La L-arginine est également importante lorsqu'on parle de « stress latent ». Ce stress se manifeste lorsque la plante semble en bonne santé, mais qu'elle ralentit progressivement sa croissance à cause de petits problèmes qui s'accumulent. Par exemple, la zone racinaire peut se dessécher entre deux arrosages, puis rester trop humide, et enfin subir des températures nocturnes trop basses. Chaque variation de stress oblige la plante à consacrer son énergie à s'adapter au lieu de la faire croître.
Dans ces cas-là, la croissance des plantes peut devenir irrégulière. Une semaine, elles poussent bien, la semaine suivante, leur croissance ralentit. Leurs feuilles peuvent alterner entre des teintes légèrement pâles et légèrement foncées. La nouvelle croissance peut être inégale, ou les extrémités des tiges peuvent sembler lentes à se former. L'arginine étant liée au métabolisme et à la régénération de l'azote, elle permet de mieux comprendre pourquoi ces fluctuations s'apparentent à des « problèmes de redémarrage de la croissance ».
Si l'environnement est stabilisé, la plante se rétablit souvent. Une fois stabilisée, elle peut utiliser efficacement les nutriments riches en azote et assurer une croissance plus uniforme. C'est là que le rôle unique de l'arginine prend toute son importance : elle soutient les réserves internes de la plante pendant sa phase de régénération, l'aidant ainsi à retrouver un rythme de croissance régulier.
Pour repérer ces problèmes précocement, observez la rapidité avec laquelle la plante réagit après la correction d'un problème. Après avoir amélioré la régularité de l'arrosage, la croissance s'améliore-t-elle en une ou deux semaines ? Après avoir stabilisé la température, les feuilles se développent-elles plus uniformément ? Si la plante reste lente à pousser même lorsque les conditions s'améliorent, cela peut indiquer qu'elle a encore besoin de se régénérer et que son métabolisme riche en azote n'est pas encore optimal.
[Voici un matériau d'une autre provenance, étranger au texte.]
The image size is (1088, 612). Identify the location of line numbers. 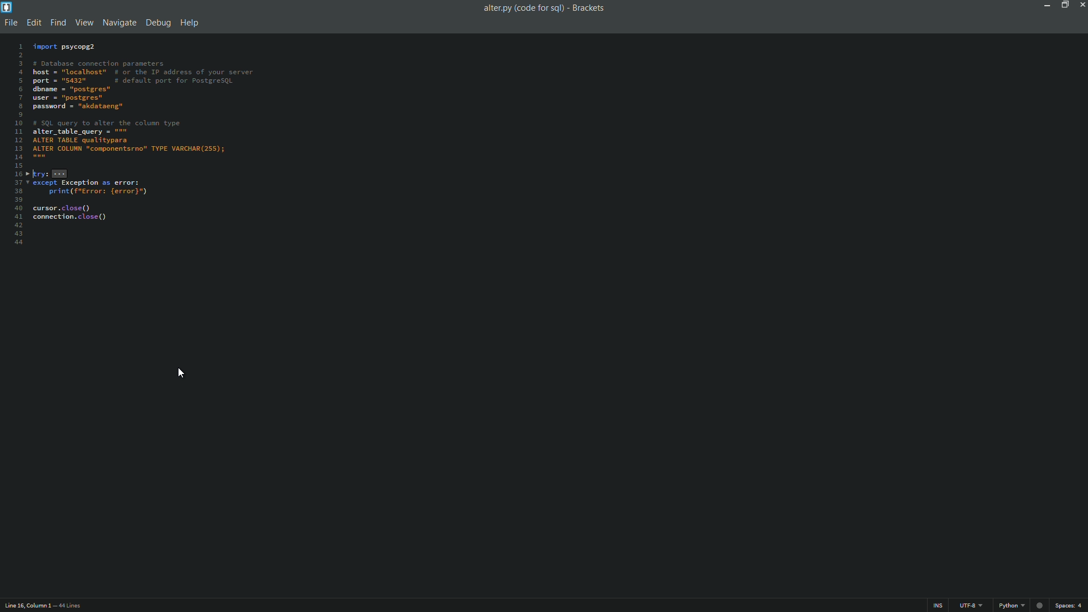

Un autre indice est la texture des feuilles. Lorsque les plantes se régénèrent bien, leurs feuilles ont généralement une texture « normale » pour l'espèce : ni trop fines et papyracées, ni trop molles et gorgées d'eau, ni rigides et flasques. En cas de déséquilibre entre l'azote et les signaux de croissance, la texture se modifie souvent. Des feuilles très molles peuvent indiquer un excès d'azote par rapport à la lumière, tandis que des feuilles rigides et flasques peuvent signaler un manque d'énergie pour la croissance.
Il est également utile d'observer l'espacement entre les nœuds. Lorsque la plante est en bonne santé, cet espacement est constant et adapté à la luminosité. En cas de forte concentration d'azote et de faible luminosité, l'espacement s'allonge. À l'inverse, en cas de faible croissance et de carence ou d'absence d'azote, l'espacement peut se réduire, mais les feuilles restent petites et pâles.
Il ne s'agit pas de symptômes de « carence en arginine » au sens strict. Ce sont plutôt des symptômes de déséquilibre dans le système racinaire, où l'arginine joue un rôle important. En résumé, l'arginine est plus bénéfique pour une plante qui tend déjà vers l'équilibre, et non pour une plante dont le système racinaire est encore instable.
Lorsque la zone racinaire est stable et que les signaux d'azote sont adaptés à la lumière et à la température, la L-arginine devient un élément utile d'une croissance régulière et résistante.